Rating: 8 out of 10.

Will you humor me?

Before the ghosts appear and tensions rise to homicidal heights, writer/director Ted Geoghegan ensures we understand exactly who his characters are at the start of Brooklyn 45. Maybe it’s a line of dialogue like retired interrogator Marla Sheridan (Anne Ramsey) tellingly reminding her CIA analyst husband Bob (Ron E. Rains) that she married him because he’s so sweet. Or the purported war criminal Mjr. Archibald Stanton (Jeremy Holm) catching his reflection in the glass of an American flag case, getting lost in judgment while weighing his patriotism against his morality.

For me it’s a brotherly hand on the shoulder from Mjr. Paul DiFranco (Ezra Buzzington) being met by its target’s steely glare, reminding him the man he calls his best friend isn’t just “Hawk”. No. He’s Colonel Clive Hocksatter (Larry Fessenden). There’s nothing like a shot of PTSD to ensure he won’t forget again.

This quintet wishes they could simply be Marla, Bob, Archie, Paul, and Hawk, but that’s no longer possible with an event as traumatic and world changing as WWII marking their very souls. Whether they’ll admit it or not, it’s that truth that has kept them apart so long. The war’s been over for three years and they haven’t all been together since Marla and Bob’s wedding, so this occasion has an air of celebration even if none has anything to celebrate considering memories of war crimes, nightmares, and, most recently, Hawk’s wife’s suicide.

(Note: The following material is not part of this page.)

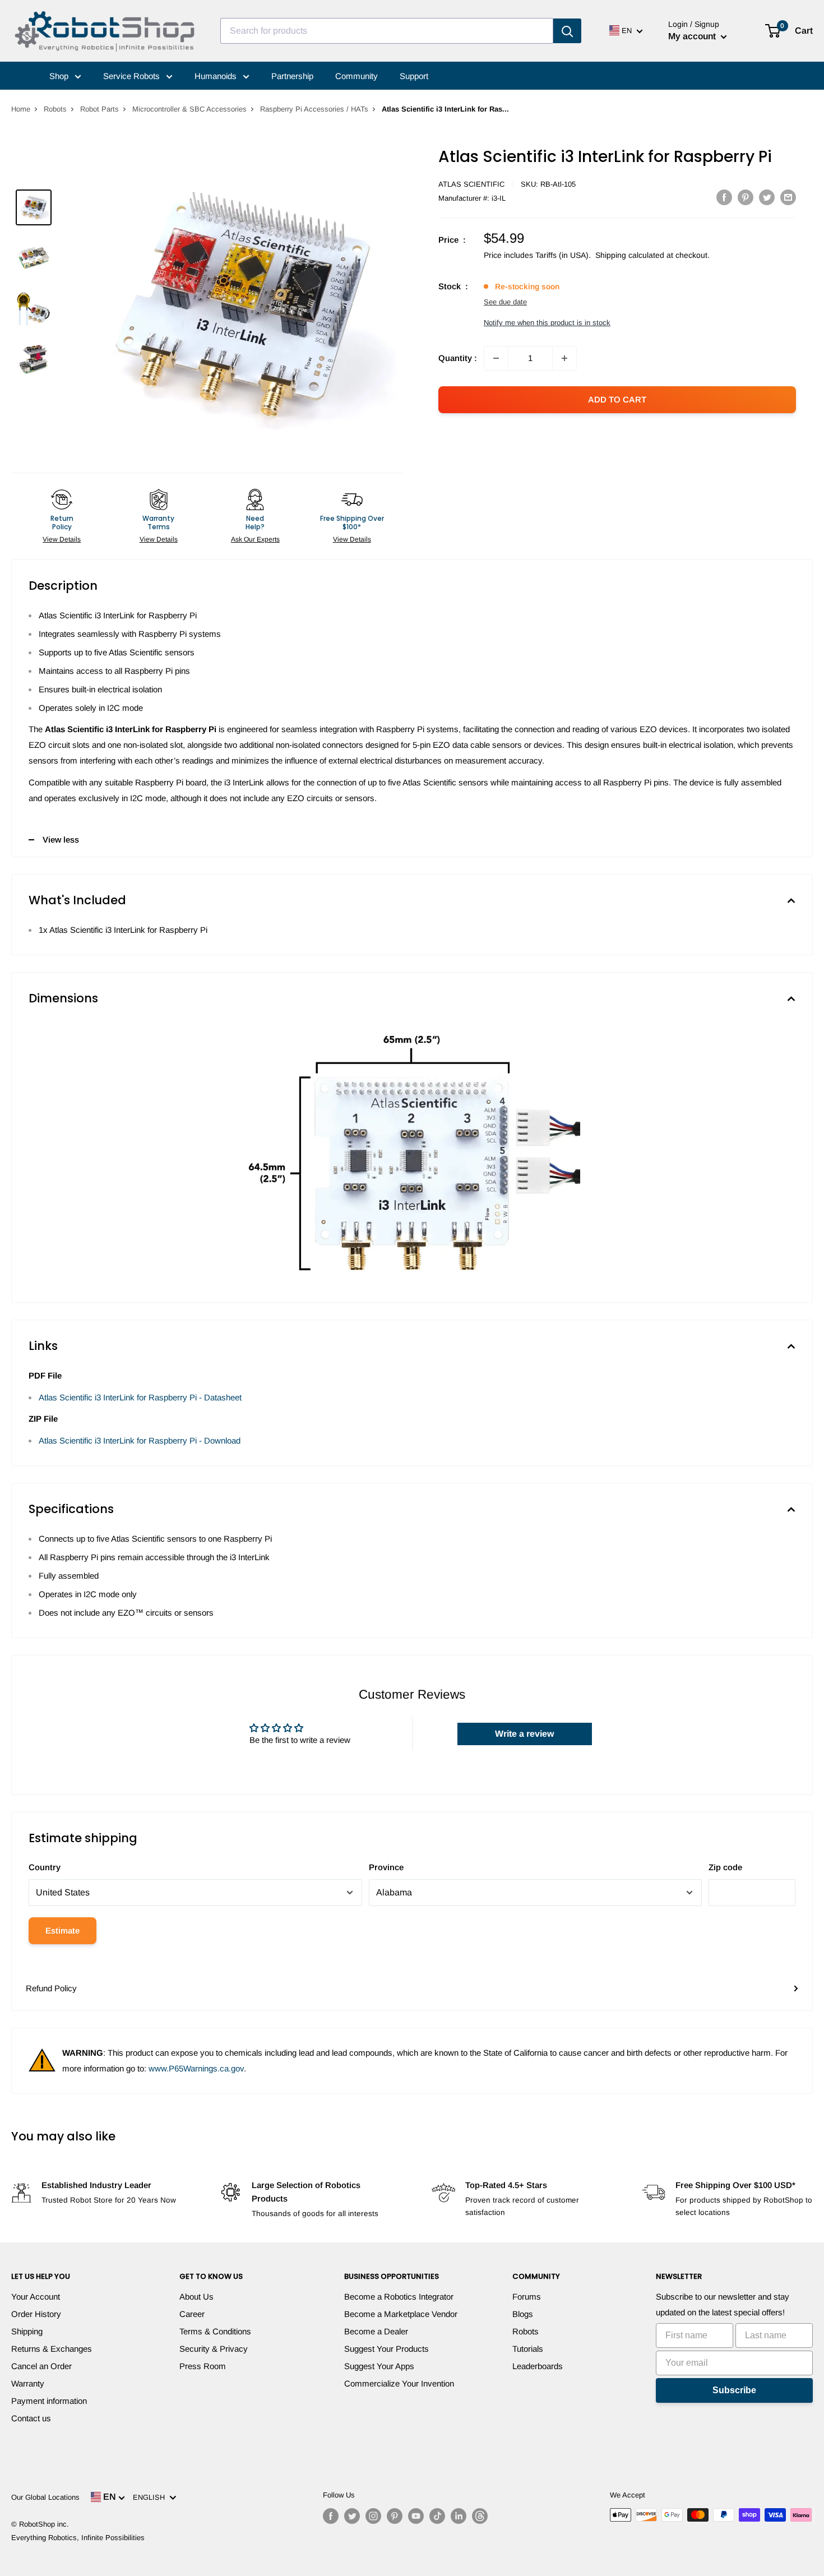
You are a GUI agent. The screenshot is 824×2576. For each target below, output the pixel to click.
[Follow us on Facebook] (331, 2516)
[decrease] (496, 358)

It’s the latter that finally gets them together. Hawk called in search of “hope” and they rallied to help. What they couldn’t know until sitting down, however, is that he sought to find it via a séance. With his faith waning and mind losing its grip on reality, he needs proof of an afterlife. If one spirit—any spirit—speaks to them, Hawk can move forward knowing he’ll see his Susie again.

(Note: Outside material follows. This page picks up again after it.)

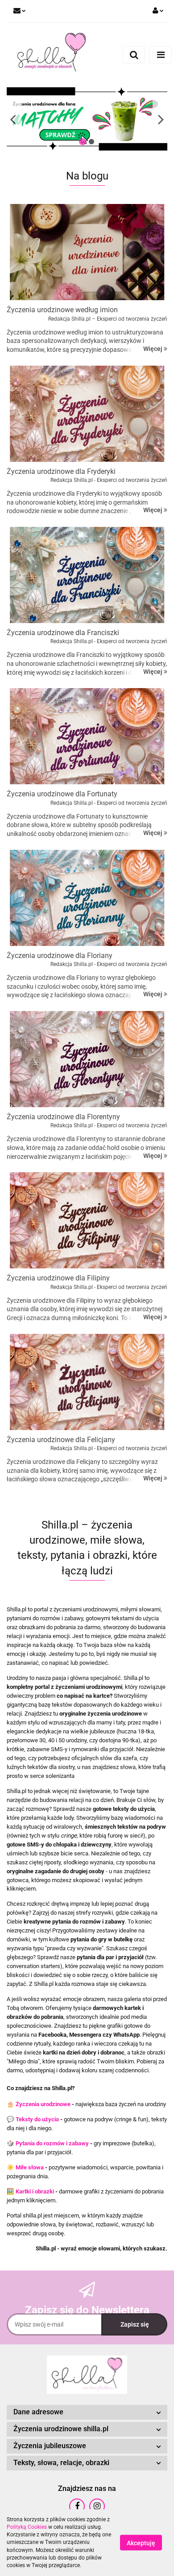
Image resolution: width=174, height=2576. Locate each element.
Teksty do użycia (37, 2119)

Blame it on the booze, guilty consciences, a premature release of hands, or all the above, but things turn about as dark as possible at the sound of a gunshot. Add the reason for why Susie killed herself (nobody believing her when she said their German neighbor, Kristina Klebe’s Hildegard Baumann, was a Nazi spy) and the line separating civilians picking up the pieces of their lives post-war from ex-soldiers whose devotion to the cause can only manifest as paranoia with their enemy defeated disappears.

Will Archie still follow his commanding officer’s orders to kill despite no longer being on the battlefield? Will Marla use the skills she currently abhors to torture innocents on the whims of a bloodthirsty superior trained to kill the “other” his country created (because a lack of Nazis will turn sights onto communists, LGBTQ+, and whomever else threatens the status quo that keeps white American men in power)? Is Hildegard actually a Nazi?

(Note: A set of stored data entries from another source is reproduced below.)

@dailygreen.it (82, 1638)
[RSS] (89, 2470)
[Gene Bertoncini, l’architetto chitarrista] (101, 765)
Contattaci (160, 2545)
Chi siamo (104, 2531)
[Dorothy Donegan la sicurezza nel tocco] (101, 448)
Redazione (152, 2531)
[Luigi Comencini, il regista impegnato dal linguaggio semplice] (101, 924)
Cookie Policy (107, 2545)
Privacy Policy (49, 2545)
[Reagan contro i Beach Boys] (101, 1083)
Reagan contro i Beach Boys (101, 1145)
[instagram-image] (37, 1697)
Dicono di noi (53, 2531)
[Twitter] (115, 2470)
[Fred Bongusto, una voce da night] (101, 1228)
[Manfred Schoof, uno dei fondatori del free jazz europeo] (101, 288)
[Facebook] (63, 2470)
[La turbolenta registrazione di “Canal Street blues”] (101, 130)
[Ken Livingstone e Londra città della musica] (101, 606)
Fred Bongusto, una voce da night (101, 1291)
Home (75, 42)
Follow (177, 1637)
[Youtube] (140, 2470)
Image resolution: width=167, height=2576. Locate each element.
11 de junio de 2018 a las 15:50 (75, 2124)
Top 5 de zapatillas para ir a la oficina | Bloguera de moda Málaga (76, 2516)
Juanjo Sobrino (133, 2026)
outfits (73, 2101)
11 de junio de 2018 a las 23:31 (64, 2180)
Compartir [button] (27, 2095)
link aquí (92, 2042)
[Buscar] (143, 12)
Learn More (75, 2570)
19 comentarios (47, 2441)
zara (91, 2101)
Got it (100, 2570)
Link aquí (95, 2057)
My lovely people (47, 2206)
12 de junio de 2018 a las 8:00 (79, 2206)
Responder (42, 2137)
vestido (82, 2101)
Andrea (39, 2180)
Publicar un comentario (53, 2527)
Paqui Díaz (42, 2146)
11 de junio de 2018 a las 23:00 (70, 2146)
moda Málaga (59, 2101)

What’s great about Brooklyn 45 is Geoghegan’s refusal to reduce the answers to lazy plot devices. Nothing that happens on-screen is solely to provide the audience a resolution. It’s about pushing his characters against the wall to see whether they bend or break. Because there are still unspoken truths that prove as palpable as their dated and/or misjudged preconceptions of each other. Truths that are in some cases unspoken to themselves too.

That’s war’s power. It forces you to justify horrific acts of violence in the name of patriotism and heroism without supplying the necessary support to deal with the ramifications beyond “Boys’ Club” promises and self-serving betrayals. Whereas that one ghost will soothe Hawk’s uncertainty, it will rock the others to their core because of the regret they hold in their hearts.

The result is an acting masterclass that unfolds like a stage-play with each “hero” exposing the blood spilt to earn that title. Because despite any ceasefire or treaty, the mark of hate never dissolves. Not for survivors, bystanders, or future generations. Some wounds never close. They fester and consume.